→ **Task statement**
Up to and including the line with "The height and width of the screenshot is (1363, 1600).", please reproduce the lines below exactly, beginning with the first.

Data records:
+++
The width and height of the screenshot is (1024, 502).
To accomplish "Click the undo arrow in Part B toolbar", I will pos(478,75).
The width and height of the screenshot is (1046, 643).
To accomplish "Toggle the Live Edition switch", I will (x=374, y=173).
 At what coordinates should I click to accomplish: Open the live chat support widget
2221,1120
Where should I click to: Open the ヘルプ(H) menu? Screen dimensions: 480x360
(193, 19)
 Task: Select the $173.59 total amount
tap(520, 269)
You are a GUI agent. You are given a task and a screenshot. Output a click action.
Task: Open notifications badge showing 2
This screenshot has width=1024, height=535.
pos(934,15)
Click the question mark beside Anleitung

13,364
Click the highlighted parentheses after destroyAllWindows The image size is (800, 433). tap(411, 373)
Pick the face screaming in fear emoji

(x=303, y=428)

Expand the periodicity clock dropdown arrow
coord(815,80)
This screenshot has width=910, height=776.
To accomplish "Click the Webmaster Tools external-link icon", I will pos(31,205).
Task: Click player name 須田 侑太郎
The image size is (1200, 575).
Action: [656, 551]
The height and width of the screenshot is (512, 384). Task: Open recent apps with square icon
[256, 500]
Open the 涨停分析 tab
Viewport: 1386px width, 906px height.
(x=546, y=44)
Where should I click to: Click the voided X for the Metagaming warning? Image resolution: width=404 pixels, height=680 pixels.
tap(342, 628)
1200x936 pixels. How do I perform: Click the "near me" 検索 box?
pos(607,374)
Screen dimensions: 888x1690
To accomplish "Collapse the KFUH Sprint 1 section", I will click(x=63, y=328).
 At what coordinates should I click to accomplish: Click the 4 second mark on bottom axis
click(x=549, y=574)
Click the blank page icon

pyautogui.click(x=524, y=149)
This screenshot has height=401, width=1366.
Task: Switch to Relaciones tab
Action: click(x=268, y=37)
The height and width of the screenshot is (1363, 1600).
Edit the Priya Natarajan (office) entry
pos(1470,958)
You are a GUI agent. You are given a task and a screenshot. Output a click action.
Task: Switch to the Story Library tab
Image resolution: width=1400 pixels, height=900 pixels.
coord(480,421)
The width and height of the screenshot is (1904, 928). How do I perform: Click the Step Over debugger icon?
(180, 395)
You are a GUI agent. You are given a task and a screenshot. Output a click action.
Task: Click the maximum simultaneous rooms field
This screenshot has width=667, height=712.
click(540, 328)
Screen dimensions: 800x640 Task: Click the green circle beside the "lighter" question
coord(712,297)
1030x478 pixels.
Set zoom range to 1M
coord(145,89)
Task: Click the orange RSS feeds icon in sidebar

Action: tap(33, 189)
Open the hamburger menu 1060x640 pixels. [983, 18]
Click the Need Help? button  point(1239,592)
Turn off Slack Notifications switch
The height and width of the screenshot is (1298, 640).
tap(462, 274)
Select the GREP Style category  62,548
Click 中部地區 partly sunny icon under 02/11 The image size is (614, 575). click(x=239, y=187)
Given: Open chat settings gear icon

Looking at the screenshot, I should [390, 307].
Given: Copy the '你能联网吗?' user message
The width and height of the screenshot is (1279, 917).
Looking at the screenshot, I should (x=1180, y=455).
+++
→ **Solution below**
The width and height of the screenshot is (1024, 502).
To accomplish "Click the undo arrow in Part B toolbar", I will pos(478,75).
The width and height of the screenshot is (1046, 643).
To accomplish "Toggle the Live Edition switch", I will (x=374, y=173).
 At what coordinates should I click to accomplish: Open the live chat support widget
2221,1120
Where should I click to: Open the ヘルプ(H) menu? Screen dimensions: 480x360
(193, 19)
 Task: Select the $173.59 total amount
tap(520, 269)
You are a GUI agent. You are given a task and a screenshot. Output a click action.
Task: Open notifications badge showing 2
This screenshot has width=1024, height=535.
pos(934,15)
Click the question mark beside Anleitung

13,364
Click the highlighted parentheses after destroyAllWindows The image size is (800, 433). tap(411, 373)
Pick the face screaming in fear emoji

(x=303, y=428)

Expand the periodicity clock dropdown arrow
coord(815,80)
This screenshot has width=910, height=776.
To accomplish "Click the Webmaster Tools external-link icon", I will pos(31,205).
Task: Click player name 須田 侑太郎
The image size is (1200, 575).
Action: [656, 551]
The height and width of the screenshot is (512, 384). Task: Open recent apps with square icon
[256, 500]
Open the 涨停分析 tab
Viewport: 1386px width, 906px height.
(x=546, y=44)
Where should I click to: Click the voided X for the Metagaming warning? Image resolution: width=404 pixels, height=680 pixels.
tap(342, 628)
1200x936 pixels. How do I perform: Click the "near me" 検索 box?
pos(607,374)
Screen dimensions: 888x1690
To accomplish "Collapse the KFUH Sprint 1 section", I will click(x=63, y=328).
 At what coordinates should I click to accomplish: Click the 4 second mark on bottom axis
click(x=549, y=574)
Click the blank page icon

pyautogui.click(x=524, y=149)
This screenshot has height=401, width=1366.
Task: Switch to Relaciones tab
Action: click(x=268, y=37)
The height and width of the screenshot is (1363, 1600).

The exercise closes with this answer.